EXERCISES TO COMPLETE:
• A. In the summary on relaxation techniques for menopausal symptoms, how many participants took part in the four randomized controlled studies?
• B. Continue the summary on relaxation techniques for menopausal symptoms from its last sentence.

Review question: We wanted to discover whether relaxation techniques were better or worse than other interventions, such as acupuncture, in the management of menopausal symptoms. We reviewed the evidence on the effects of these techniques on hot flushes, night sweats and sleep disturbances in menopausal women.
Background: Management of menopausal symptoms, such as hot flushes, depressed mood or sleep disturbances, has become more complicated because of increased awareness of the risks associated with hormone replacement therapy (HRT). Options include prescription drugs and self care strategies such as relaxation techniques. Relaxation techniques are thought to be relatively harmless, but their effectiveness in treating hot flushes and sleep disturbances remains unclear.
Study characteristics: We found four randomised controlled studies, with 281 participants. Relaxation was compared with electroacupuncture, superficial needling, paced respiration, placebo and no treatment. The age range of participants was 30 to 77 years. These trials were conducted in Sweden, the UK and the USA. No study was funded by an agency with commercial interest in the results of the study. The evidence is current to February 2014.
Key results: Evidence is insufficient to show the effectiveness of relaxation techniques as treatment for menopausal vasomotor symptoms, or to determine whether this treatment is more effective than no treatment, placebo, acupuncture, superficial needle insertion or paced respiration. No evidence indicates that relaxation reduces the number of hot flushes per 24 hours or their severity. None of the studies reported night sweats, sleep disturbances associated with night sweats or adverse effects as an outcome.
Quality of the evidence: The quality of the evidence was very low. The main limitations of identified evidence included lack of data, imprecision and failure to report study methods in adequate detail.
Evidence is insufficient to show the effectiveness of relaxation techniques as treatment for menopausal vasomotor symptoms, or to determine whether this treatment is more effective than no treatment, placebo, acupuncture, superficial needle insertion or paced respiration.

[Records in a dataset]
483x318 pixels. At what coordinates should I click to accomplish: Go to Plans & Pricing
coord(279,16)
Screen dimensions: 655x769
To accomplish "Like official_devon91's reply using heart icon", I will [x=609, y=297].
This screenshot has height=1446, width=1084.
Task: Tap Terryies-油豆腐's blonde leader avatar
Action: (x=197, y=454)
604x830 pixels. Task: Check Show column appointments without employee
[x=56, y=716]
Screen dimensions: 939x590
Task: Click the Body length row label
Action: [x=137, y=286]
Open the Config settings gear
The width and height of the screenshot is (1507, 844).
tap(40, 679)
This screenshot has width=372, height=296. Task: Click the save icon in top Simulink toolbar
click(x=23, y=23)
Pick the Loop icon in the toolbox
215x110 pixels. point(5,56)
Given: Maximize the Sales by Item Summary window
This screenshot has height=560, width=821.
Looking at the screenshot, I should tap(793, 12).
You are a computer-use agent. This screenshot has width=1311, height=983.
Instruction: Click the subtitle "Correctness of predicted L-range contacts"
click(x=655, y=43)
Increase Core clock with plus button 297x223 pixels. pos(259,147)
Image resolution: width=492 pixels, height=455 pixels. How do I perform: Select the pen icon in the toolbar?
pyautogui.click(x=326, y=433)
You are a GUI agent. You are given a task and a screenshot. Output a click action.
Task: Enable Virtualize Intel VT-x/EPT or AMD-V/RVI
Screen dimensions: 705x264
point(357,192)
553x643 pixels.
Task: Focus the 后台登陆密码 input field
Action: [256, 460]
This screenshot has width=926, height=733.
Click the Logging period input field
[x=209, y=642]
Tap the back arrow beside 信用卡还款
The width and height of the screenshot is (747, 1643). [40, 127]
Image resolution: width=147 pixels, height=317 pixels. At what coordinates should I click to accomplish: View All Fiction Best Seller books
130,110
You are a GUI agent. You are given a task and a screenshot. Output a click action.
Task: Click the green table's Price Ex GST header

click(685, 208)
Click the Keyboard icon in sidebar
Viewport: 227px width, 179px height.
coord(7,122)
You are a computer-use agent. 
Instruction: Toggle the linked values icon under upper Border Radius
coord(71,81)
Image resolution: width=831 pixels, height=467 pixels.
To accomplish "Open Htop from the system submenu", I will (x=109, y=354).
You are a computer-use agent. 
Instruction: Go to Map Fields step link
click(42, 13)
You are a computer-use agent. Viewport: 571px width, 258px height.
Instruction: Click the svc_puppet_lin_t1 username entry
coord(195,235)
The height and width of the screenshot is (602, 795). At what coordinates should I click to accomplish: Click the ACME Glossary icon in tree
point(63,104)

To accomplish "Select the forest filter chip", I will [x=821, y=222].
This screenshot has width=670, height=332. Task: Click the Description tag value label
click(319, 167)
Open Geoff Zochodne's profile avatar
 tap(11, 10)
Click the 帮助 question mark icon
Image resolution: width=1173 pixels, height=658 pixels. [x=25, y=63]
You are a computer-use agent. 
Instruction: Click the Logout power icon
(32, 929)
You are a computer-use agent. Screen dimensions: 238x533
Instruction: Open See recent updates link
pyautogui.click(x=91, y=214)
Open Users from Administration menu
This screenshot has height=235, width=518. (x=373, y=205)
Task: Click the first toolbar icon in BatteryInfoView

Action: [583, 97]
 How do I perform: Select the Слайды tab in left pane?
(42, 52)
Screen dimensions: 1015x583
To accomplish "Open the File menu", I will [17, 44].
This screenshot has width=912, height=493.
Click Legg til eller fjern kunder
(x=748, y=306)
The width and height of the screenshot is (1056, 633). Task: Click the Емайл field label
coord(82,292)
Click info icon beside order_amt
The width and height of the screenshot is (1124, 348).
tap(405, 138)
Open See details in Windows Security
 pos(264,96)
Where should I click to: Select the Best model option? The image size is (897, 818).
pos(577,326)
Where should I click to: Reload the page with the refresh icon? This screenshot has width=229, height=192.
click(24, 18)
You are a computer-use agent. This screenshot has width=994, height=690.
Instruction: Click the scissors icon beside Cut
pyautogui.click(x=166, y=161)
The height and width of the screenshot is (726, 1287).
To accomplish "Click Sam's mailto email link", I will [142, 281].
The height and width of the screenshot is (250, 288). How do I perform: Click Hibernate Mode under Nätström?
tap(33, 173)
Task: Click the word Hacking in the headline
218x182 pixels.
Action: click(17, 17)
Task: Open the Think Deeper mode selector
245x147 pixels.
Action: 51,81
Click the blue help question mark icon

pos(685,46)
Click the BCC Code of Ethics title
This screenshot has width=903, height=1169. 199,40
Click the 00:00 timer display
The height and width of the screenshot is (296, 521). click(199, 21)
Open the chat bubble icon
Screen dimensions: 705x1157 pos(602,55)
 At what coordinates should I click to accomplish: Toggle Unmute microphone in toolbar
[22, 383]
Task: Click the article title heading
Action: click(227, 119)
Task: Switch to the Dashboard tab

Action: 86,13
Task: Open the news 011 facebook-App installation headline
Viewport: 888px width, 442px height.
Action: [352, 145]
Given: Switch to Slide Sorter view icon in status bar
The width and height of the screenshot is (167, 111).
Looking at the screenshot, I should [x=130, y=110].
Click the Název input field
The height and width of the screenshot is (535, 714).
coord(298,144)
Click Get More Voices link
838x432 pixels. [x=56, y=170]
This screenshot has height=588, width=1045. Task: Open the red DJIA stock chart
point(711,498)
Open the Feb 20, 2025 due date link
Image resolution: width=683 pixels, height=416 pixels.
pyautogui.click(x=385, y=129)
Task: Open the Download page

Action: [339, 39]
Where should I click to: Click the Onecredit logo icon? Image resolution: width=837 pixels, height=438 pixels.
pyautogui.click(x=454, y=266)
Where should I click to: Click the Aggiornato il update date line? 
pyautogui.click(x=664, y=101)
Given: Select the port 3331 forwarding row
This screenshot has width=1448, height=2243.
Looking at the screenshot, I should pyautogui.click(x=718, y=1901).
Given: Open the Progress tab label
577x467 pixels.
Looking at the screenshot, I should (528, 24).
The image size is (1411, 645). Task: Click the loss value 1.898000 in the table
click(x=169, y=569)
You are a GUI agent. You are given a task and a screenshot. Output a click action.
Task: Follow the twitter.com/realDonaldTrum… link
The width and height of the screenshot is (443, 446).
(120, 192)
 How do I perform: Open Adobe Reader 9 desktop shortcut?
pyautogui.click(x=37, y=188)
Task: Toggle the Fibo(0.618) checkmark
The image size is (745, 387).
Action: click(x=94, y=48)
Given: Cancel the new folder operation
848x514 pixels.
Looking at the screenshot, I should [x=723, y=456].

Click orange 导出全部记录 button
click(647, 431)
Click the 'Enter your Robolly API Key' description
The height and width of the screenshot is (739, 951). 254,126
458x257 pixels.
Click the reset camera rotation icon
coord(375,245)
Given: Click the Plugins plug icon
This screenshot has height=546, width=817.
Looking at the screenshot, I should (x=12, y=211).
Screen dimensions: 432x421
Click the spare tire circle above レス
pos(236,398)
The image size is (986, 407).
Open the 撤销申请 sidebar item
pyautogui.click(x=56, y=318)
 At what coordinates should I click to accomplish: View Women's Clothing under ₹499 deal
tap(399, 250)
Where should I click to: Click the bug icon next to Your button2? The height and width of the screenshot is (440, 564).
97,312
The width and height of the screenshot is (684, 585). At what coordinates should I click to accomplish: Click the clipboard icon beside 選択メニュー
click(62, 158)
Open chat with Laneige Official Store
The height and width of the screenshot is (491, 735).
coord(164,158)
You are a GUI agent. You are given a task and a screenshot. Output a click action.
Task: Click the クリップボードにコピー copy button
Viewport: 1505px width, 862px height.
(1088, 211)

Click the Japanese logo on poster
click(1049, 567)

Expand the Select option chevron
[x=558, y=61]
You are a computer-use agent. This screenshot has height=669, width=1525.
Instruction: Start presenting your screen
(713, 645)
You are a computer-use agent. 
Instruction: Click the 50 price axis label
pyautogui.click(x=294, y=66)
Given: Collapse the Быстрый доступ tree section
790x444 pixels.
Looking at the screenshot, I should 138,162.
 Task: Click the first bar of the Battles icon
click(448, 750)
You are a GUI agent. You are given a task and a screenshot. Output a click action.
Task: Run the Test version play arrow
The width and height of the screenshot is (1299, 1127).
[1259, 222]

OUTPUTS IN ORDER:
• A. 281 participants.

• B.
Since the time of publication of the Women’s Health Initiative (WHI) study, menopausal symptom management has become more complex because of increased awareness of the risks associated with hormone replacement therapy (HRT). Currently, a wide range of management options is available. Some women take prescription drugs, and others use self care strategies, including lifestyle modifications, over-the-counter preparations and complementary and alternative therapies, such as herbal preparations, exercise programmes and relaxation techniques. Relaxation techniques consist of a group of behavioural interventions. They are considered relatively harmless, but their effectiveness in treating vasomotor symptoms and sleep disturbances remains debatable.
To determine the effectiveness of relaxation techniques as treatment for vasomotor symptoms and associated sleep disturbances in perimenopausal and postmenopausal women.
Searches of the following electronic bibliographic databases were performed in February 2014 to identify randomised controlled trials (RCTs): the Cochrane Menstrual Disorders and Subfertility Group Specialised Trials Register; the Cochrane Central Register of Controlled Trials (CENTRAL), MEDLINE, EMBASE, AMED, PsycINFO, Social Science Citation Index and CINAHL. Handsearches of trial registers, relevant journals and published conference abstracts were also performed.
RCTs were included if they compared any type of relaxation intervention with no treatment or other treatments (except hormones) for vasomotor symptoms in symptomatic perimenopausal/postmenopausal women.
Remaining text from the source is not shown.